11.02.2022, 10:01

Akli melekelerimize nasıl sahip çıkarız?

19 Ocak 2007’de öldürülen gazeteci Hrant Dink’i hatırlamak ve anısını yaşatmak üzere, Boğaziçi Üniversitesi Siyaset Bilimi ve Uluslararası İlişkiler, Sosyoloji ve Tarih bölümlerinin 15 yıldır düzenlediği Hrant Dink Anısına İnsan Hakları ve İfade Özgürlüğü Konferansı, bu yıl Paris Sosyal Bilimler Yüksek Okulu'ndan siyaset bilimcisi ve tarihçi Prof. Dr. Hamit Bozarslan’ı konuk etti. Son iki yıldır çevrimiçi düzenlenen konferansa, başından bu yana her sene katılan Rakel Dink'in sözleri anlamlıydı: "Sevgi, saygı ve nezaketin olmadığı yerde bencillik, açgözlülülük, şiddet, küfür, susturmak, zorbalık boy gösteriyor. İşte şimdi böyle bir yerdeyiz'."

Boğaziçi Üniversitesi akademisyenlerinin 15 yıldır kesintisiz düzenlediği Hrant Dink'i Anma Konferansı'nda geçtiğimiz ay "Akademik Özgürlükler ve Siyasi Özgürlükler: Demokrasi ve Akademik Özerklik Üzerine Düşünceler" üzerine bir konuşma yapan Prof. Dr. Hamit Bozarslan, totaliter rejimlerde toplumun akli melekelerini kaybettiğini; bu kaybın önünde durabilecek tek gücün ise bilimsel düşünce ve akademik özgürlükler olduğunu belirtti.
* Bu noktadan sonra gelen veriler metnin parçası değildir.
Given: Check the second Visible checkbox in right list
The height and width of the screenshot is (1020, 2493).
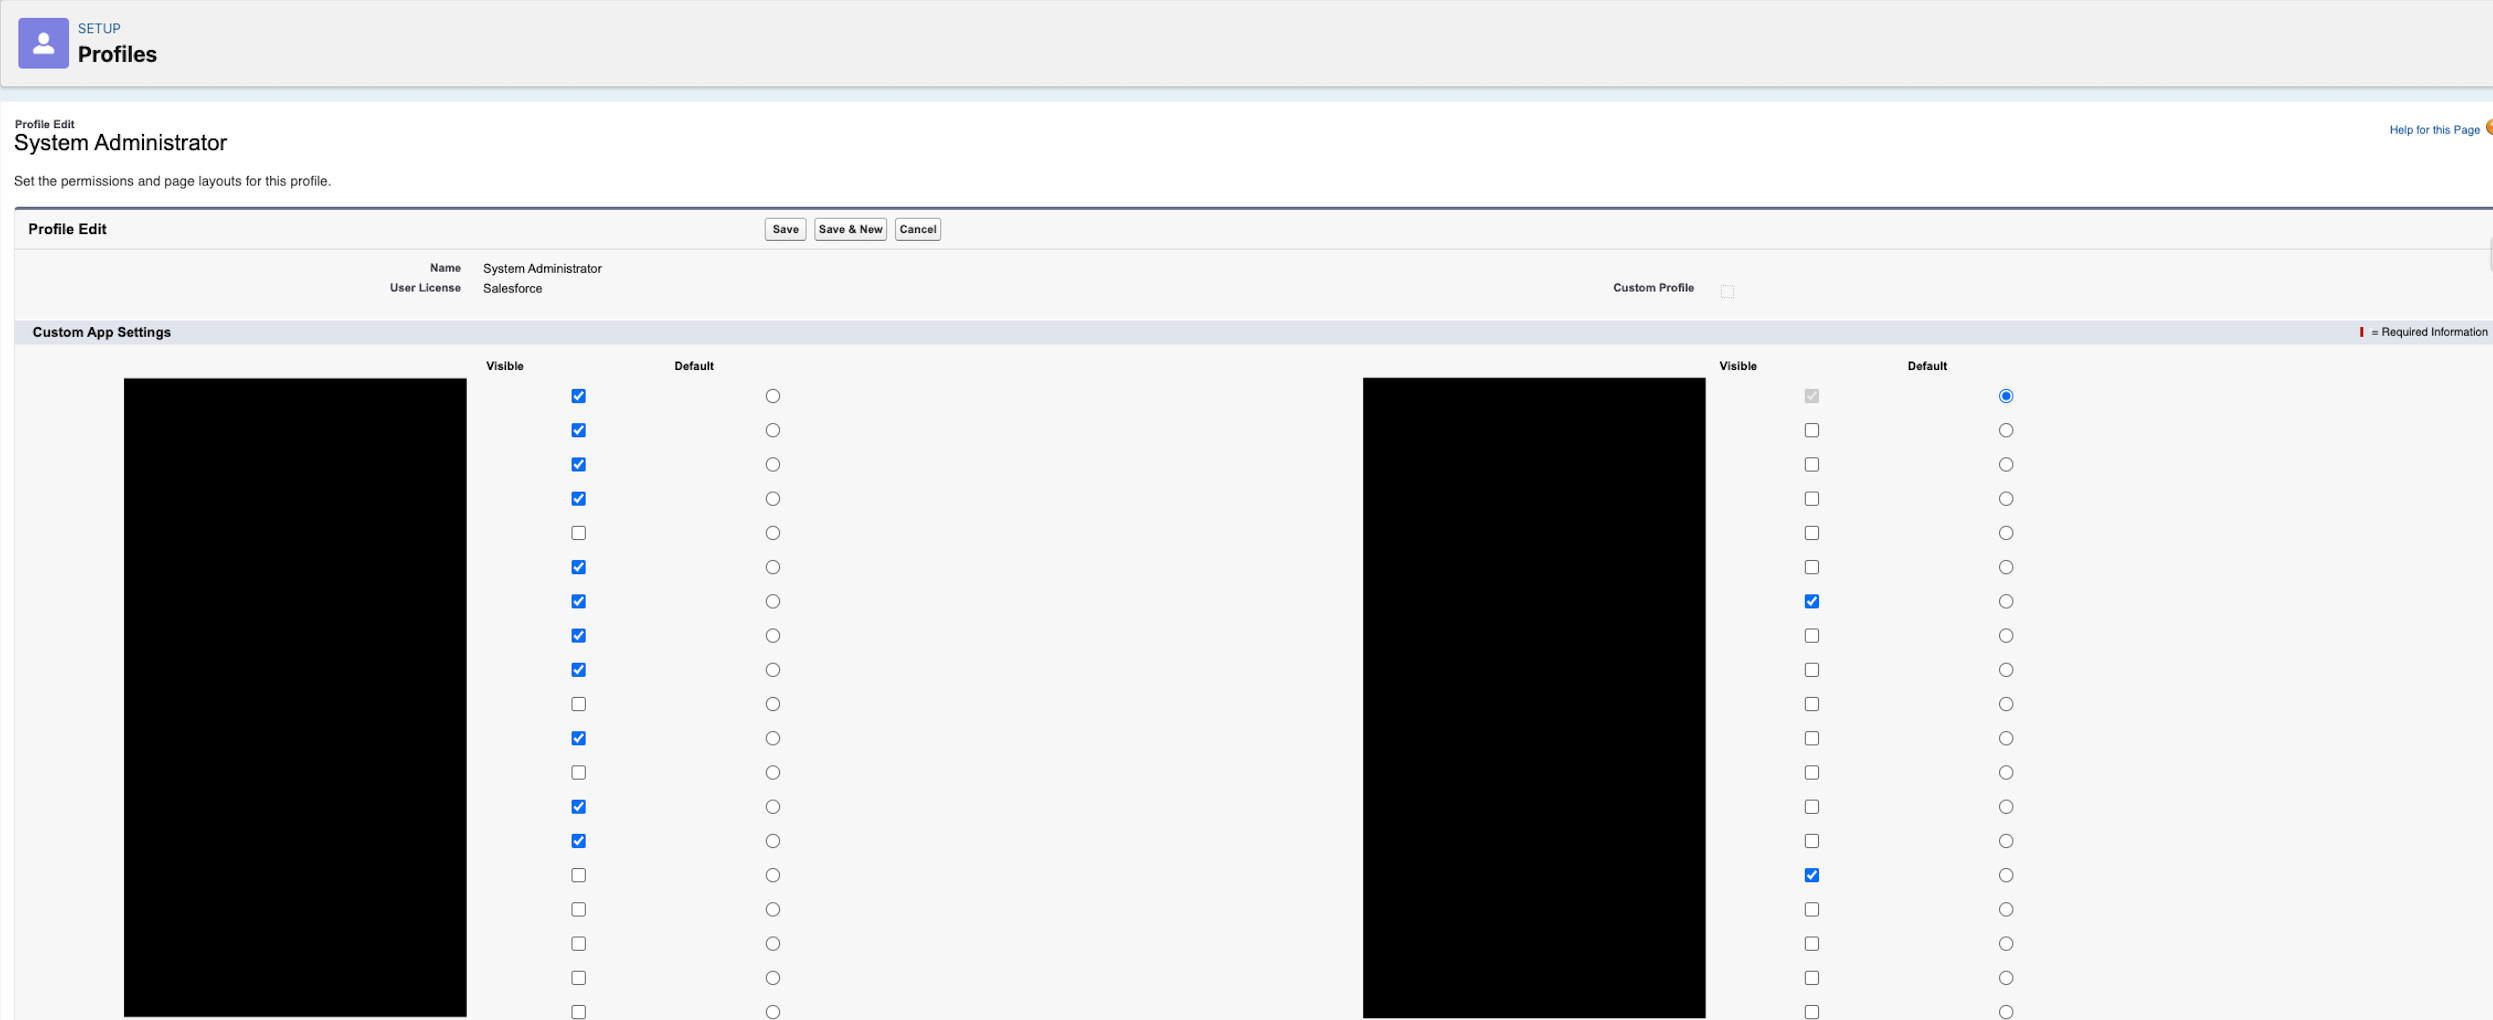Looking at the screenshot, I should [1811, 430].
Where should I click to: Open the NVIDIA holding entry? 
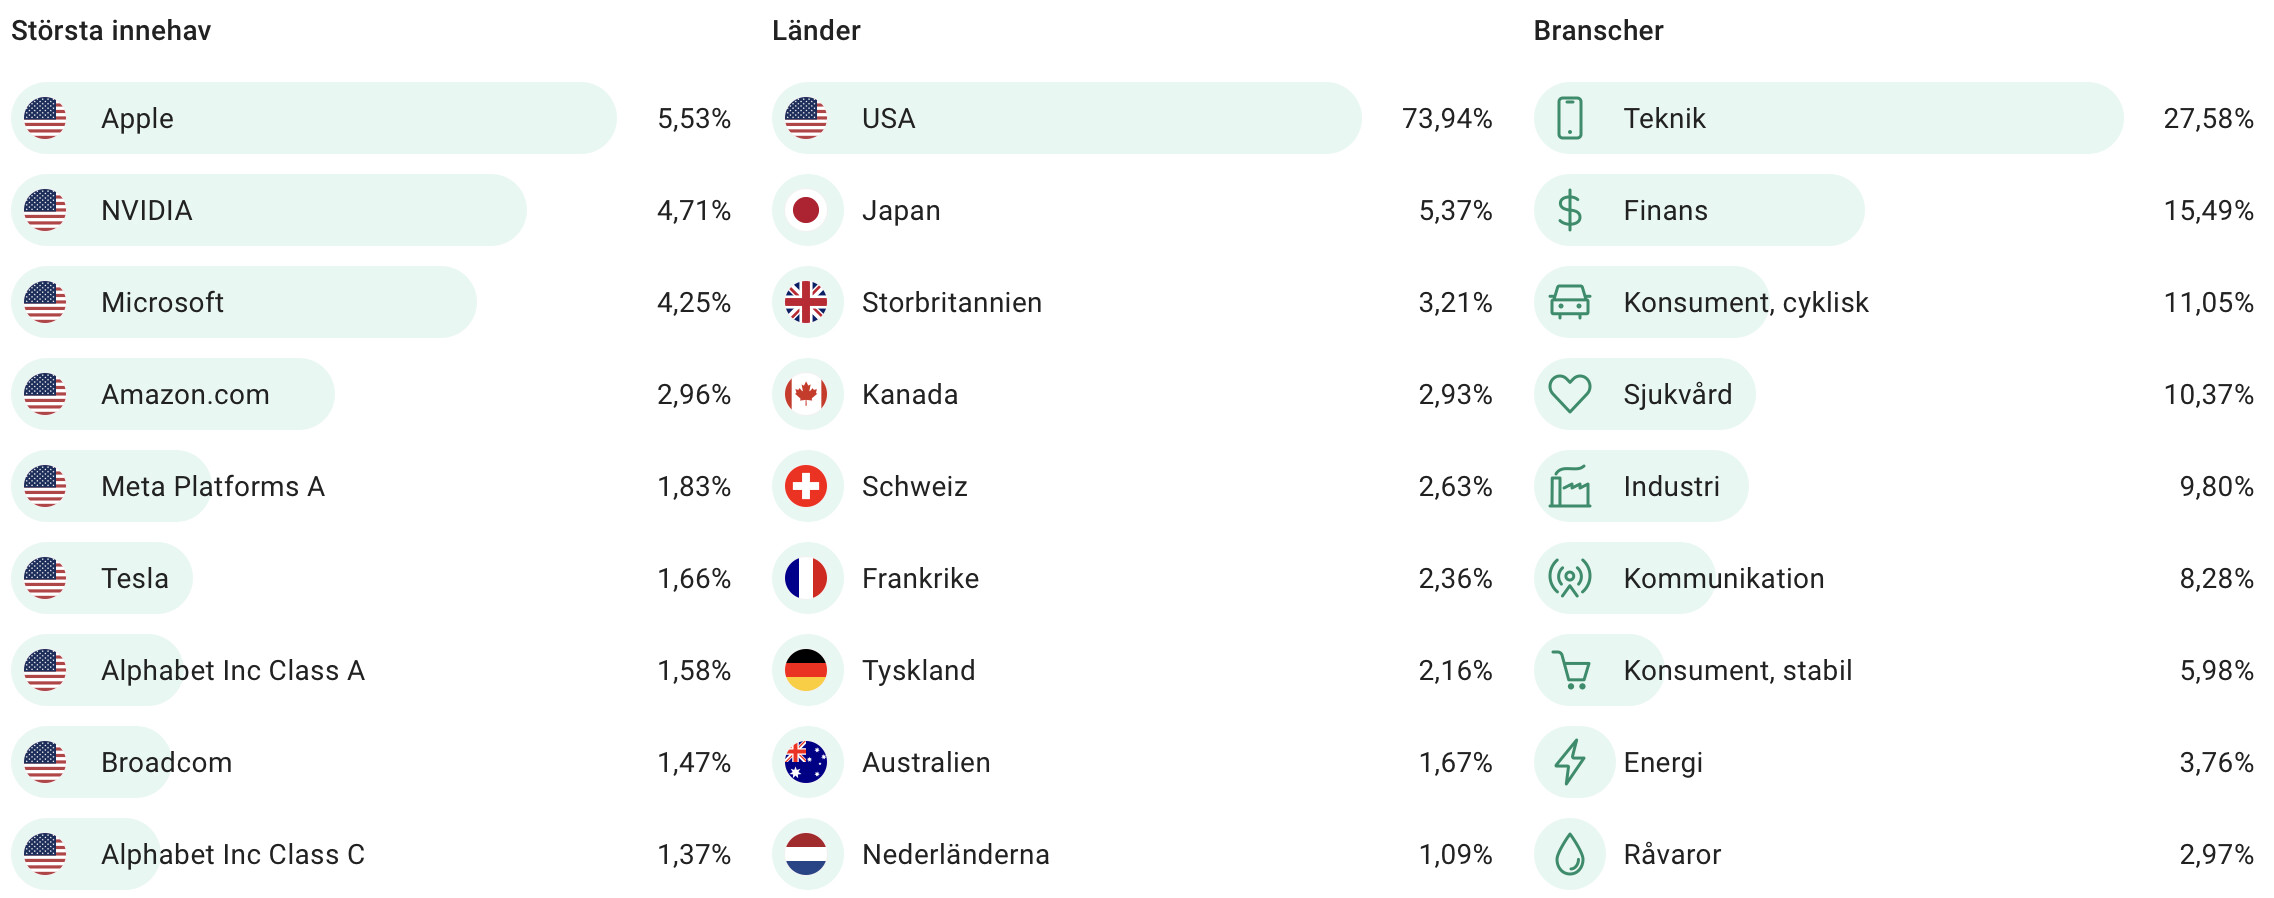tap(371, 210)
https://www.ajansbakircay.com/images/upload/hamit.jpg

Foto: Prof. Dr. Hamit Bozarslan

Prof. Dr. Bozarslan, özgür ve demokratik toplum ile akademik özgürlükler arasında çok sıkı bir bağ olduğunu vurgulayarak, demokrasiyi "özgürlükler ve feragat rejimi'' olarak tanımladı. Bozarslan konuşmasında sosyal bilimlerin günümüzde nasıl değersizleştirildiğine değindi; milliyetçi rejimlerin tahakkümü altına girmeyi reddeden üniversite ve bilimsel çevreleri hedef alan baskı ortamının bugünün dünyasında hüküm süren anti-demokratik dalga ile olan ilişkisinden bahsetti.

"Akademik özgürlükler ve siyasi özgürlükler arasında yakın bir bağ vardır ancak bu organik bir bağ olmak zorunda değildir. Her ikisinin de bağımsız olarak var olmasını sağlayan bir ilişkidir" diyen Bozarslan, şöyle devam etti:

"Bilimin ve akademinin var olabilmesi demokratik toplumun gereğidir. Demokrasi bir özgürlükler ve feragat rejimi olarak bir inancın başka bir inanca; bir milletin başka bir millete, bir dinin diğer bir dine üstün olmadığını kabul eden bir rejimdir. Demokrasilerde siyaset, ihtilaflı olan tarafları biraraya getirebilmektir. Konsensüs geliştiremeyen toplumlarda ise tiranlığa, totalitarizme dönülür. Ancak bilimsel düşüncenin gelişebilmesi için her zaman konsesüs de yeterli olmaz çünkü bilim kuşkuyu içerir. Miras olarak ele alınanın sorgulanmasını gerektirir. Bilimi bilim yapan fay hatlarıdır, kör açılardır. Bilimin eleştirel boyutunun yok edilmesi ise toplumda ağır tahribat yaratır. Bu da toplumun bazı kesimlerinin kriminalleştirilmesine kadar gider. Bu açıdan ne bilim, ne de sosyal bilimler devletin savaş aygıtları olmak üzere kullanılamaz."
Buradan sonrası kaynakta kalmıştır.